══ WORKING DATA ══

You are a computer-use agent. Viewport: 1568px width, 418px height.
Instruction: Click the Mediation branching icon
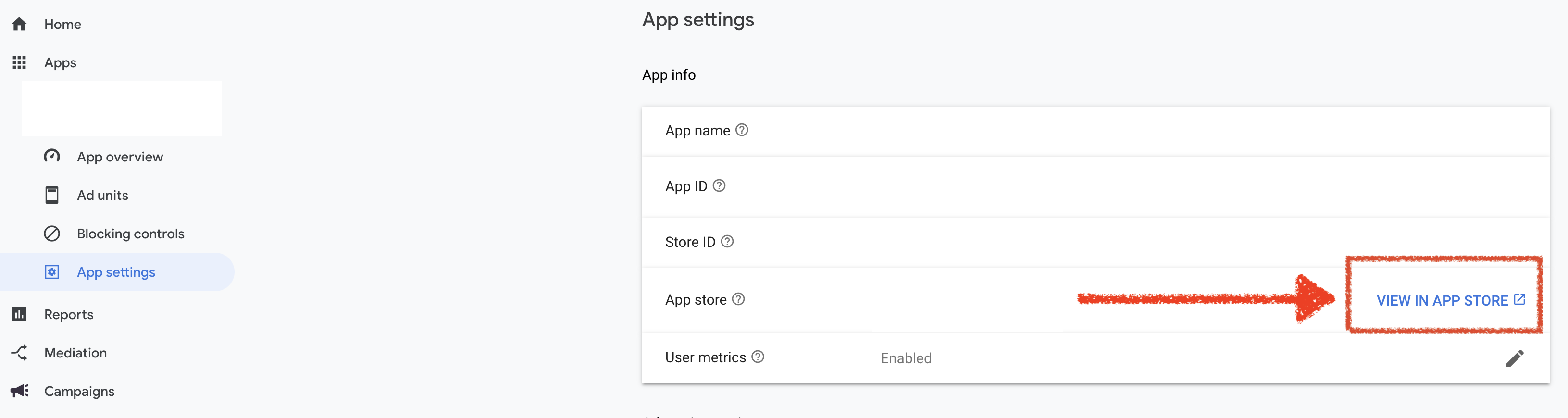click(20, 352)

═══
══ WORKING DATA ══

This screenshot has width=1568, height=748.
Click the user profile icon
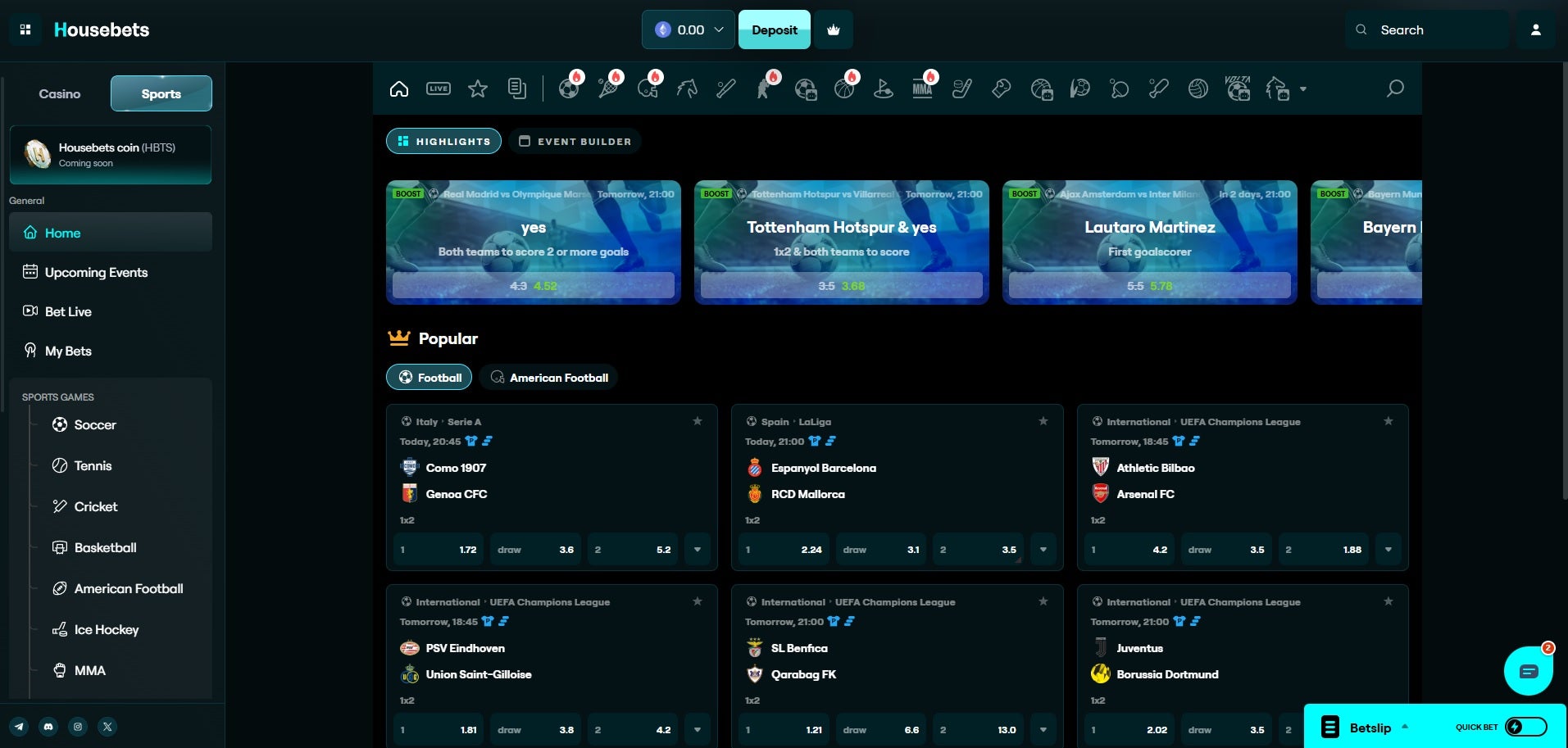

═══

REQUIREMENT
Rewrite the items as a numbered list, starting at the line containing "You are a computer-use" and ending at the line containing "click(20, 352)", with blank lines left out. Leave the pictures out of your answer.

RESULT
1. You are a computer-use agent. Viewport: 1568px width, 418px height.
2. Instruction: Click the Mediation branching icon
3. click(20, 352)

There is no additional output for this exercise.